Revise the material from the line containing "Task: Open the MoGraph menu" through the line containing "click(590, 207)" by changing "second card" to "third card", leaving everything else unchanged. Return only those lines.
═════ Material provided
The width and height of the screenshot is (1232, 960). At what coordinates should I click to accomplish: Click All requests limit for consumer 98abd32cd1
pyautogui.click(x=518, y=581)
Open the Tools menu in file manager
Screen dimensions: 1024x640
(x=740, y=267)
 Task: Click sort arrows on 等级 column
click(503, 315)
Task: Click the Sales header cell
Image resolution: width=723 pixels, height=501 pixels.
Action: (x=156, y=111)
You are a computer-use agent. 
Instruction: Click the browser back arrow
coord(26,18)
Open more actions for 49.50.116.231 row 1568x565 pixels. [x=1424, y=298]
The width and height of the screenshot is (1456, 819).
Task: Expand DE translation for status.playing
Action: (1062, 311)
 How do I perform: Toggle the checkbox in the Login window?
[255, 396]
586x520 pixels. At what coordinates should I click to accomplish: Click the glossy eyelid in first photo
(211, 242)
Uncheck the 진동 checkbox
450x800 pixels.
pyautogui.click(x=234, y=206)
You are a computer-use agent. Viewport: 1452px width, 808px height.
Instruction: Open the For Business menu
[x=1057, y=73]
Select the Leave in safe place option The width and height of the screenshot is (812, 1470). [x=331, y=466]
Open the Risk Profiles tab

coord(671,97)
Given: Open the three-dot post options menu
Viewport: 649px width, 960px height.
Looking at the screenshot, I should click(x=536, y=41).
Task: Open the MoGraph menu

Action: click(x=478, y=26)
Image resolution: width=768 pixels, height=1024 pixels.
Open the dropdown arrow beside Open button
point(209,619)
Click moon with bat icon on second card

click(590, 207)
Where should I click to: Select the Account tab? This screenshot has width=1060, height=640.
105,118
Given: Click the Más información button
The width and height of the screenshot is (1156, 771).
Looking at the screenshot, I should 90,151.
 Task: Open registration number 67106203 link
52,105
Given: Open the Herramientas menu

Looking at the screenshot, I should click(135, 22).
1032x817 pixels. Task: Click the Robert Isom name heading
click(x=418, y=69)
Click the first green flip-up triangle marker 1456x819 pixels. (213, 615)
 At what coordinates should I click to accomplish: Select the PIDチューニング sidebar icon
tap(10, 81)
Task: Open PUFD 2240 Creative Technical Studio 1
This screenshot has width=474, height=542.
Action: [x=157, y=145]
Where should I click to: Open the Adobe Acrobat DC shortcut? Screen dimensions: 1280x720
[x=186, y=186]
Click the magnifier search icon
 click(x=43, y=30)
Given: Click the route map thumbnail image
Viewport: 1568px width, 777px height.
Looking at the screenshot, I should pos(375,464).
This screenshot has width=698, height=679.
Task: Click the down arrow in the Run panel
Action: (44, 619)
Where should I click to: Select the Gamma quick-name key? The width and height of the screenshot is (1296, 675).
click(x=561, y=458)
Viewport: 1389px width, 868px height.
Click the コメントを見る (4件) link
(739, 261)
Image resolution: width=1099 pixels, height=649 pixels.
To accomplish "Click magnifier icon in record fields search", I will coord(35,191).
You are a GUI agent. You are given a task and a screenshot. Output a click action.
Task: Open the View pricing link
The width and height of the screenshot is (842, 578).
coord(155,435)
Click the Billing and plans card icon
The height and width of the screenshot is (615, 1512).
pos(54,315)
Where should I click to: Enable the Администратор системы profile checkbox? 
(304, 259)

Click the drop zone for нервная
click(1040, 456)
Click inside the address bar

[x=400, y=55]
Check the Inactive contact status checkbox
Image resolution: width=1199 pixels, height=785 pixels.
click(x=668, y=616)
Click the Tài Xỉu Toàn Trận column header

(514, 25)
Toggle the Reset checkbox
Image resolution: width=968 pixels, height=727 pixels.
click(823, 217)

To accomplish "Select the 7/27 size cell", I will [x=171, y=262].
══════════
● **Final answer**
Task: Open the MoGraph menu

Action: click(x=478, y=26)
Image resolution: width=768 pixels, height=1024 pixels.
Open the dropdown arrow beside Open button
point(209,619)
Click moon with bat icon on third card

click(590, 207)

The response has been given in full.